Beth Camp Historical Fiction

Monday, August 25, 2008

Monday morning.

Today begins the new week. This week we're back on the road, in the midst of moving to Vancouver, Washington, and I'll be taking down one of the most beautiful offices I've ever worked in. Each morning about 6 am, I sit here, sometimes with a cup of ginger tea, and look out over a forest of scrub brush pines, the sun sometimes coloring a few clouds pink. Within an hour, the color is done, the sky a flat blue, but I don't notice. I'm writing. The $20 printer I got from a garage sale two months ago works just fine. My bright blue plastic packing crates turned on their sides function beautifully as a temporary bookcase. And I have my desk. One of those really big fold up office tables. Ah, spread out and work!

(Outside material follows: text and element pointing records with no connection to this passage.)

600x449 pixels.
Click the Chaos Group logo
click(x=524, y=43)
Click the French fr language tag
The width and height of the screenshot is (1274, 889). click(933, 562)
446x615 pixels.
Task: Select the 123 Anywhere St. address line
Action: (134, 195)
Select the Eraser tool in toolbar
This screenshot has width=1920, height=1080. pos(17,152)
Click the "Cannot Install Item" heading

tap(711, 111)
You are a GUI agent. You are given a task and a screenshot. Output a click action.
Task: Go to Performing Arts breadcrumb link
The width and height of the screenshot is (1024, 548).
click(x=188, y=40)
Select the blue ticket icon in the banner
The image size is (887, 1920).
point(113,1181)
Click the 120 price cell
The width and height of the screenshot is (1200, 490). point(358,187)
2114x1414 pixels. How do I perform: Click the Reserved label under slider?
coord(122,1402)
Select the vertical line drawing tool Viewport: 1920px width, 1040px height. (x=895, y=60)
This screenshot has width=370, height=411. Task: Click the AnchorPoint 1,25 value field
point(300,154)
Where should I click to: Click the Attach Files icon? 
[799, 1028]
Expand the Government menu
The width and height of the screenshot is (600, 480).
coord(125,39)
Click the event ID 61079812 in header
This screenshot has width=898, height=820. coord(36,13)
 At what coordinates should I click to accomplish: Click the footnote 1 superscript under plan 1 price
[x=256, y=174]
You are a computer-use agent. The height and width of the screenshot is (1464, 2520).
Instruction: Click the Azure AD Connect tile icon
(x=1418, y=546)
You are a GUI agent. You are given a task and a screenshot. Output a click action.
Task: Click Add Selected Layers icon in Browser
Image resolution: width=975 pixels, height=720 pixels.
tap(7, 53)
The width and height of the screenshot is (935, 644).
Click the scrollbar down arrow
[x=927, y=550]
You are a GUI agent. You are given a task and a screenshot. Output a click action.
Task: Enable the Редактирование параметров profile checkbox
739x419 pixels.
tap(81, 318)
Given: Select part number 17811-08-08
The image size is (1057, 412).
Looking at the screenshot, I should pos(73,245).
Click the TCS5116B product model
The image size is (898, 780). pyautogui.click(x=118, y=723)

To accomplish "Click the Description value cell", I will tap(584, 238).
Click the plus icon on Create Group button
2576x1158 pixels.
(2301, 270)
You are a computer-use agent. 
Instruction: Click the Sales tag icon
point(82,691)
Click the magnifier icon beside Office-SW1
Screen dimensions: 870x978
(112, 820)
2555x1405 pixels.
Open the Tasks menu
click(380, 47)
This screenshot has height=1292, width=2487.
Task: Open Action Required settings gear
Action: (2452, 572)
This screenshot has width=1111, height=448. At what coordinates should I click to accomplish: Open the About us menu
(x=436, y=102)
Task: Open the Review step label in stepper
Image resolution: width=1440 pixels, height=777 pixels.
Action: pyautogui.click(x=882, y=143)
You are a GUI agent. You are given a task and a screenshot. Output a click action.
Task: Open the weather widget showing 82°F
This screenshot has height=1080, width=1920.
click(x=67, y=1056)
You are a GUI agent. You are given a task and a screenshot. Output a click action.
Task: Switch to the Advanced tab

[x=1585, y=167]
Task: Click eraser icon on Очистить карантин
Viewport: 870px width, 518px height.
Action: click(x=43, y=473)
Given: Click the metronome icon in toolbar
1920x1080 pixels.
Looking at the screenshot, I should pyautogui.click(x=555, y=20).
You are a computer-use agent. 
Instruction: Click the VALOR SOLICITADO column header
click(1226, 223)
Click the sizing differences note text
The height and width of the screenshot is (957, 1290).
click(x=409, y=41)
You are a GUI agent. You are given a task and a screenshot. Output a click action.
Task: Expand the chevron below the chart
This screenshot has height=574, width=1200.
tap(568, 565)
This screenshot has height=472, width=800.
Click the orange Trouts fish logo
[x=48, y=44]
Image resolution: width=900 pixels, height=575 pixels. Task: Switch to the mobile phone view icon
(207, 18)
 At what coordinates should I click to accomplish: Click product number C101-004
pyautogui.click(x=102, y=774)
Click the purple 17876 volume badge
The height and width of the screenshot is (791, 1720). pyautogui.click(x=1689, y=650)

I don't know exactly where my next office will be. We haven't seen the apartment yet. Most likely I'll have a nook somewhere. This ambiguity of space comes at a time when I'm really finished with the first draft. I should be celebrating, but I know what is ahead. The same ambiguity of space, only internal. The story is on paper. I love these characters, but have I done them justice? Do I speak for them their innermost thoughts and hopes? Have I captured their experiences in a time not my own? Will I have the tenacity and vision to edit? and for how long?

I'd rather the story was rolling forward, but everything I've read and heard suggests this part, this revision part, is as important as any drafting that goes before. So, I'll begin. With a new office and a different kind of progress. Meanwhile, writing each week for Sunday Scribblings gives me a kind of writing community that leavens out this other work. And when do I start sending the book out? I only know not yet.